Despite these promising findings, it is essential to acknowledge certain limitations inherent in our study. First, although this was a multicenter study, the overall sample size remained relatively limited, and the dataset included only histologically confirmed G-NEC and gastric GC cases. This design was chosen because differentiating G-NEC from poorly differentiated GC represents the most challenging and clinically relevant diagnostic scenario in gastric pathology. However, this binary classification setting does not encompass the full spectrum of gastric lesions, such as MiNEN, other rare histological types, and non-neoplastic conditions. Expanding future studies to include a broader population would enable true “detection” of G-NEC and enhance model generalizability. Second, the deep learning model was developed and assessed retrospectively. To establish its clinical application, a rigorous prospective clinical study is warranted. Finally, several avenues may be explored to potentially enhance G-NECNet’s performance. These include the integration of current imaging data with clinical information or other relevant features, the implementation of human–machine synergy, and the consideration of alternative network architectures as replacements for existing backbones.
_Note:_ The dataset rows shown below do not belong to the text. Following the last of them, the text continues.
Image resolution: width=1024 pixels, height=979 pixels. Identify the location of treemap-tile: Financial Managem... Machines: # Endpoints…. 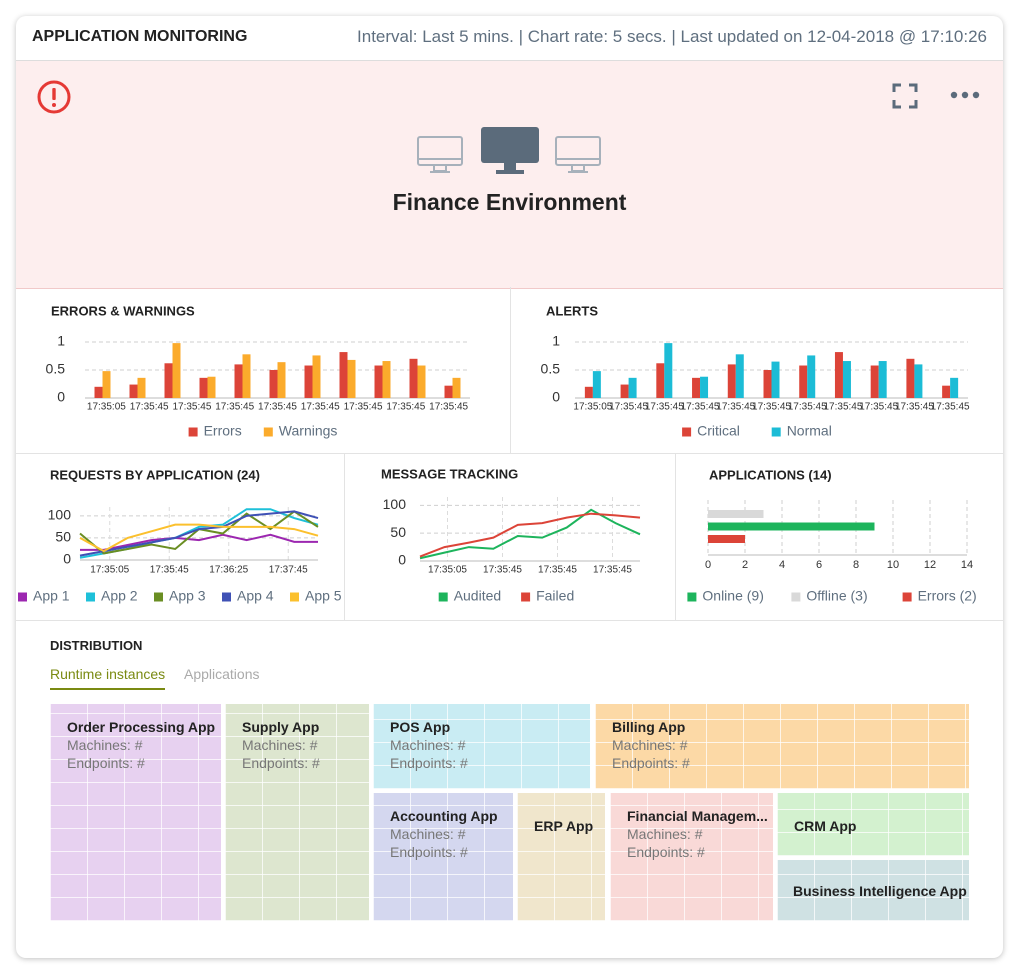
(692, 857). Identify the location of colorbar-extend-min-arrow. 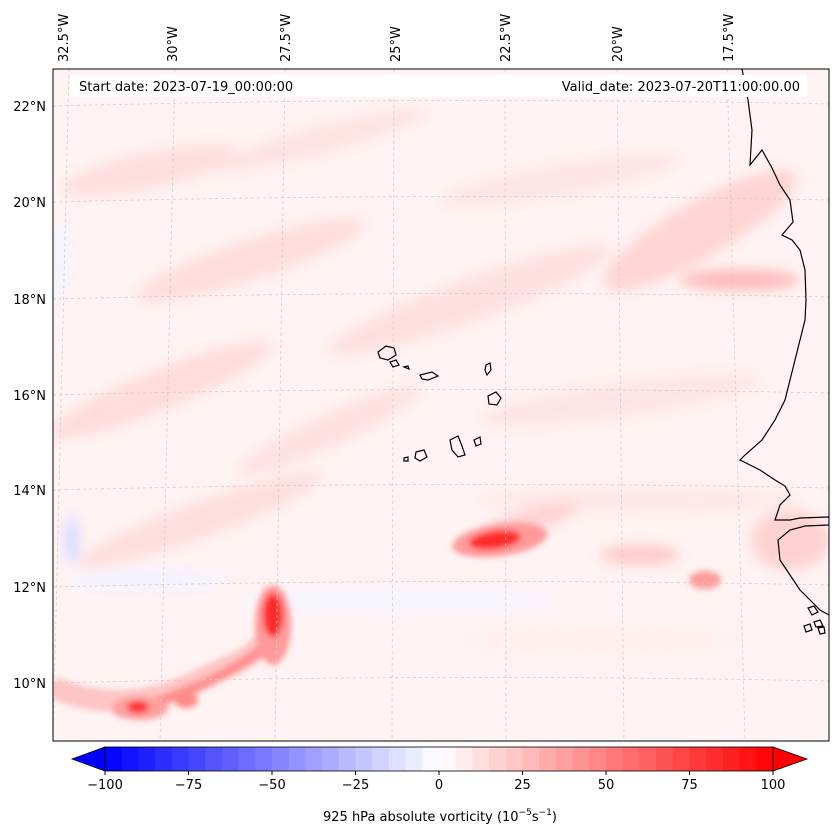
(88, 759).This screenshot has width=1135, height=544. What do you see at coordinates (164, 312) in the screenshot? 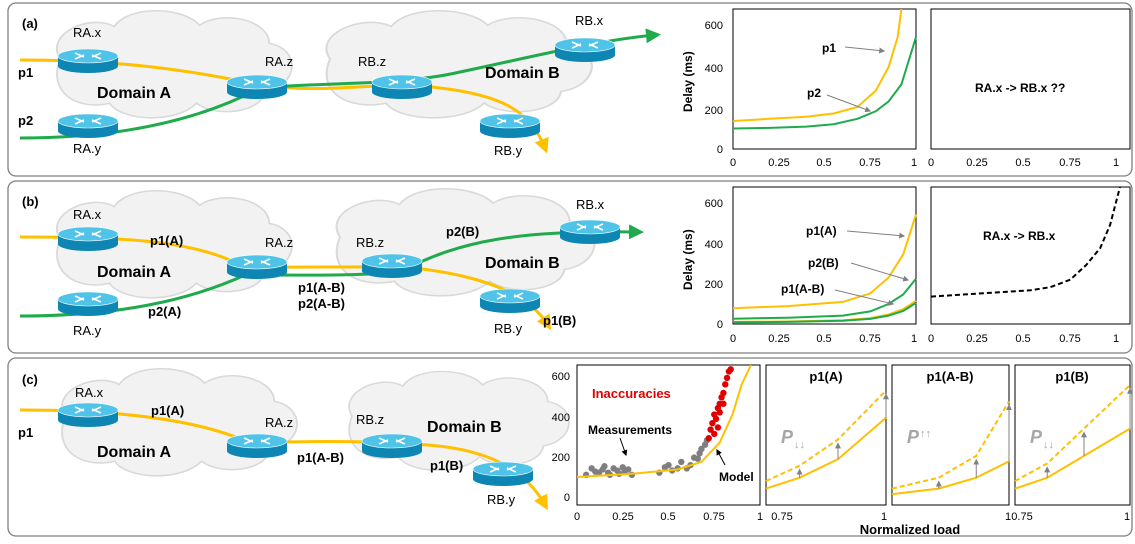
I see `path-label: p2(A)` at bounding box center [164, 312].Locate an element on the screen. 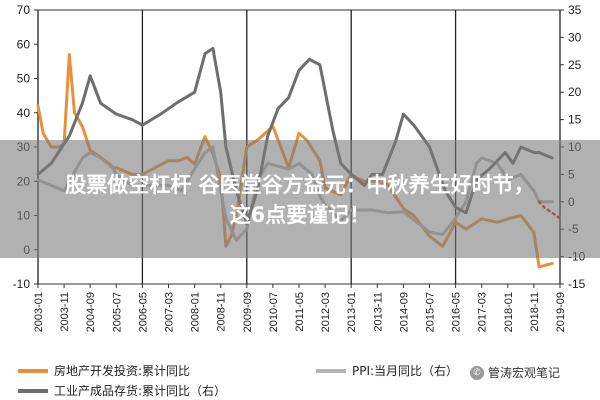 The image size is (600, 400). tick-label-x: 2011-05 is located at coordinates (300, 312). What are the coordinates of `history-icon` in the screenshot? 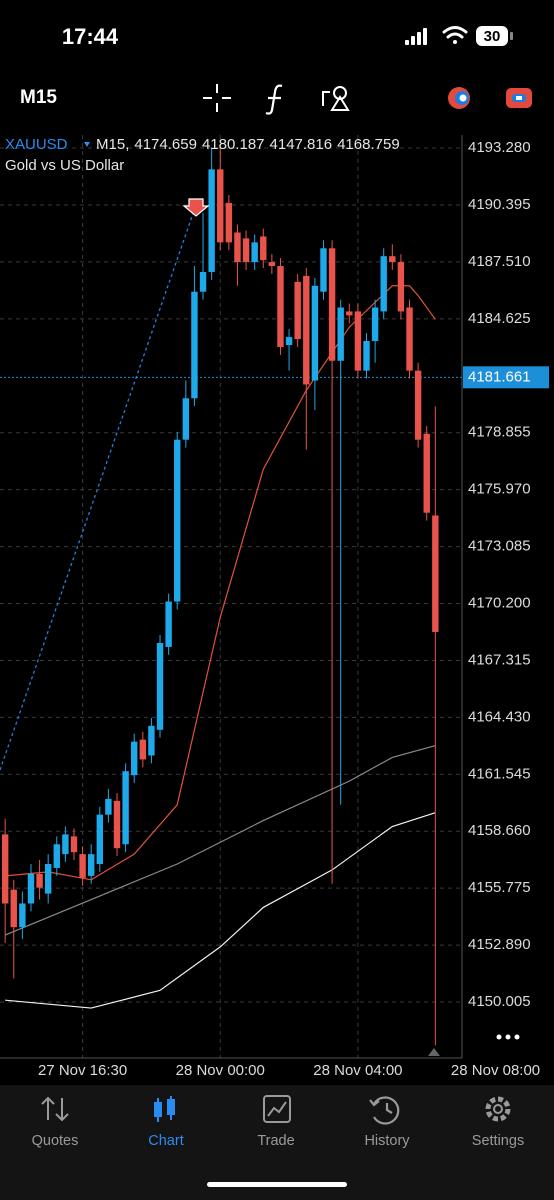 It's located at (384, 1110).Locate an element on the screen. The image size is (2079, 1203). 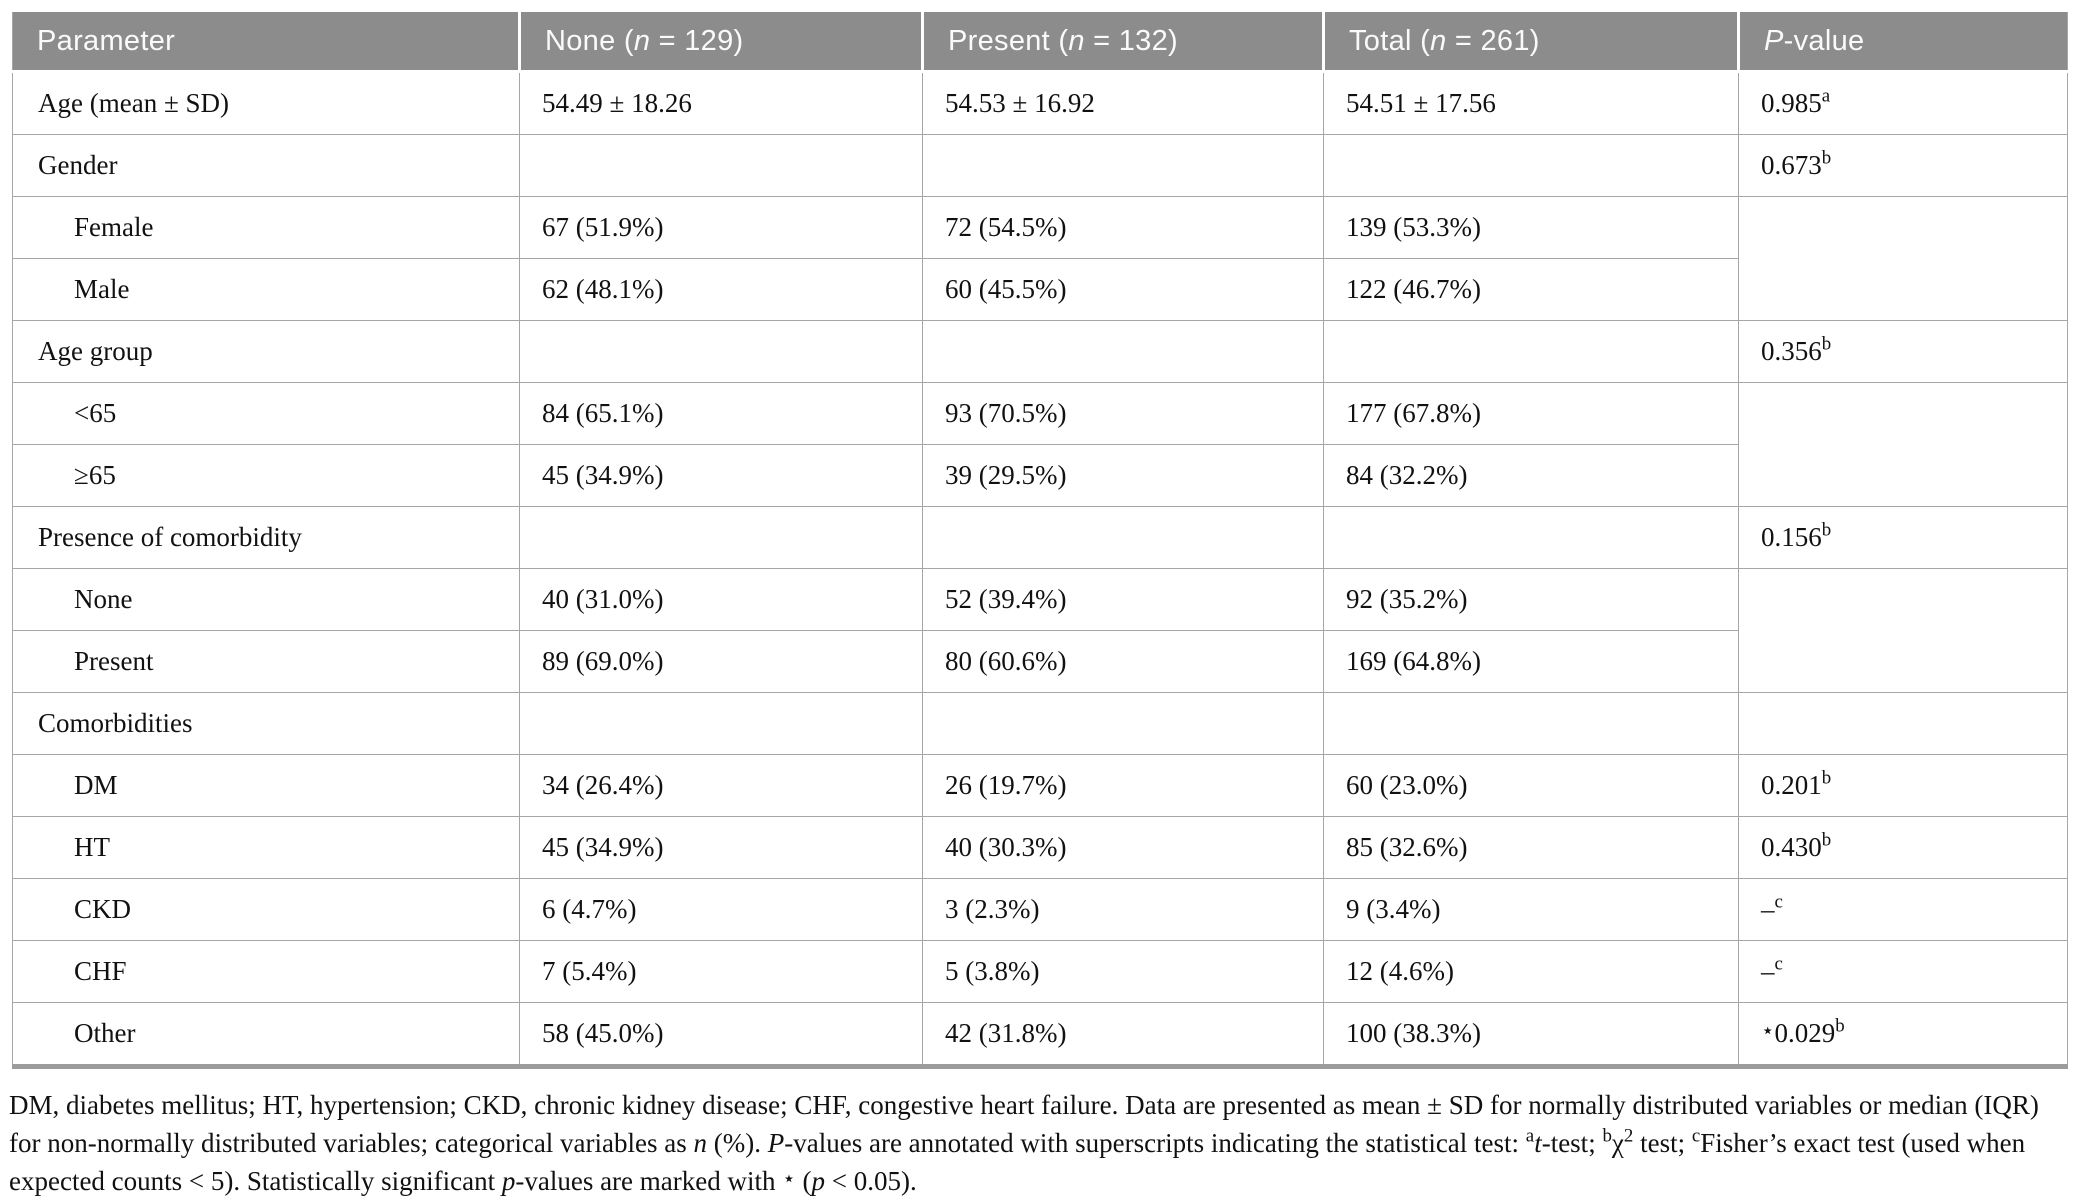
cell-total: 169 (64.8%) is located at coordinates (1531, 662).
In conclusion, we developed a deep learning model to distinguish between G-NEC and GC by analyzing H&E-stained pathological images. G-NECNet demonstrated diagnostic performance comparable to that of experienced pathologists and maintained high accuracy across independent external datasets. By significantly reducing reliance on ancillary immunohistochemical testing, the model has the potential to streamline diagnostic workflows, lower diagnostic costs, and expedite clinical decision-making.